YOUR GOAL
Lay out every line of the records below as a Markdown table with two columns, Row and Line. Number the rows in order and leave out blank lines.

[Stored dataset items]
——————

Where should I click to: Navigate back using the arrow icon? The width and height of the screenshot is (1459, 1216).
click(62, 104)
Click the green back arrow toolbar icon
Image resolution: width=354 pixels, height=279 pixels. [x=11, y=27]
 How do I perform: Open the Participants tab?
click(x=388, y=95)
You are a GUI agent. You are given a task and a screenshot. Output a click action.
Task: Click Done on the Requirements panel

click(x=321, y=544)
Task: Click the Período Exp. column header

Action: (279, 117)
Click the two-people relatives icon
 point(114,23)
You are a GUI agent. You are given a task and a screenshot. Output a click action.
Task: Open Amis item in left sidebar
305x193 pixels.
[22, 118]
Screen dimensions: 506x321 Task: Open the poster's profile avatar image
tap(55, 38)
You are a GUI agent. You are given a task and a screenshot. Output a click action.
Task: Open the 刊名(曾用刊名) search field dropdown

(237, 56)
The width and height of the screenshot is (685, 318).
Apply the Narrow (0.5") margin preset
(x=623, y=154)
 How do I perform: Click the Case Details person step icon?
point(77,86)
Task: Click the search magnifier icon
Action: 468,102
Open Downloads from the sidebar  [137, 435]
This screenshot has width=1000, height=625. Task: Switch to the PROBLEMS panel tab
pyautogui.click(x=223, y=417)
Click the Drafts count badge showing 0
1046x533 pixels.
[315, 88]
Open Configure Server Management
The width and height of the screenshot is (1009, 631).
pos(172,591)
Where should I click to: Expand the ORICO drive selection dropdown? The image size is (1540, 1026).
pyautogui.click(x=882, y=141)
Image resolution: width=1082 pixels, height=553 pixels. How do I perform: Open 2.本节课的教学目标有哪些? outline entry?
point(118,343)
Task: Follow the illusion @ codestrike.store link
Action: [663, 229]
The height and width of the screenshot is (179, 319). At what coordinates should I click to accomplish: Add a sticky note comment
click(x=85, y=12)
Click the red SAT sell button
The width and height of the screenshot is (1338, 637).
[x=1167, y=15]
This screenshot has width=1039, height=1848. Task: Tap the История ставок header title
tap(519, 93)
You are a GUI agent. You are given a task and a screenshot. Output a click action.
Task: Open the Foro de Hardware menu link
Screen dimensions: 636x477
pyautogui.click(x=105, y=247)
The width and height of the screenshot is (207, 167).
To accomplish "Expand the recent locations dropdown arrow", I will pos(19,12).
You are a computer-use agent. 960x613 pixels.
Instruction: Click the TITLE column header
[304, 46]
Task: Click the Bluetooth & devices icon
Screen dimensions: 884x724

——————

PROBLEM SOLUTION
| Row | Line |
|---|---|
| 1 | Where should I click to: Navigate back using the arrow icon? The width and height of the screenshot is (1459, 1216). |
| 2 | click(62, 104) |
| 3 | Click the green back arrow toolbar icon |
| 4 | Image resolution: width=354 pixels, height=279 pixels. [x=11, y=27] |
| 5 |  How do I perform: Open the Participants tab? |
| 6 | click(x=388, y=95) |
| 7 | You are a GUI agent. You are given a task and a screenshot. Output a click action. |
| 8 | Task: Click Done on the Requirements panel |
| 9 | click(x=321, y=544) |
| 10 | Task: Click the Período Exp. column header |
| 11 | Action: (279, 117) |
| 12 | Click the two-people relatives icon |
| 13 |  point(114,23) |
| 14 | You are a GUI agent. You are given a task and a screenshot. Output a click action. |
| 15 | Task: Open Amis item in left sidebar |
| 16 | 305x193 pixels. |
| 17 | [22, 118] |
| 18 | Screen dimensions: 506x321 Task: Open the poster's profile avatar image |
| 19 | tap(55, 38) |
| 20 | You are a GUI agent. You are given a task and a screenshot. Output a click action. |
| 21 | Task: Open the 刊名(曾用刊名) search field dropdown |
| 22 | (237, 56) |
| 23 | The width and height of the screenshot is (685, 318). |
| 24 | Apply the Narrow (0.5") margin preset |
| 25 | (x=623, y=154) |
| 26 |  How do I perform: Click the Case Details person step icon? |
| 27 | point(77,86) |
| 28 | Task: Click the search magnifier icon |
| 29 | Action: 468,102 |
| 30 | Open Downloads from the sidebar  [137, 435] |
| 31 | This screenshot has width=1000, height=625. Task: Switch to the PROBLEMS panel tab |
| 32 | pyautogui.click(x=223, y=417) |
| 33 | Click the Drafts count badge showing 0 |
| 34 | 1046x533 pixels. |
| 35 | [315, 88] |
| 36 | Open Configure Server Management |
| 37 | The width and height of the screenshot is (1009, 631). |
| 38 | pos(172,591) |
| 39 | Where should I click to: Expand the ORICO drive selection dropdown? The image size is (1540, 1026). |
| 40 | pyautogui.click(x=882, y=141) |
| 41 | Image resolution: width=1082 pixels, height=553 pixels. How do I perform: Open 2.本节课的教学目标有哪些? outline entry? |
| 42 | point(118,343) |
| 43 | Task: Follow the illusion @ codestrike.store link |
| 44 | Action: [663, 229] |
| 45 | The height and width of the screenshot is (179, 319). At what coordinates should I click to accomplish: Add a sticky note comment |
| 46 | click(x=85, y=12) |
| 47 | Click the red SAT sell button |
| 48 | The width and height of the screenshot is (1338, 637). |
| 49 | [x=1167, y=15] |
| 50 | This screenshot has width=1039, height=1848. Task: Tap the История ставок header title |
| 51 | tap(519, 93) |
| 52 | You are a GUI agent. You are given a task and a screenshot. Output a click action. |
| 53 | Task: Open the Foro de Hardware menu link |
| 54 | Screen dimensions: 636x477 |
| 55 | pyautogui.click(x=105, y=247) |
| 56 | The width and height of the screenshot is (207, 167). |
| 57 | To accomplish "Expand the recent locations dropdown arrow", I will pos(19,12). |
| 58 | You are a computer-use agent. 960x613 pixels. |
| 59 | Instruction: Click the TITLE column header |
| 60 | [304, 46] |
| 61 | Task: Click the Bluetooth & devices icon |
| 62 | Screen dimensions: 884x724 |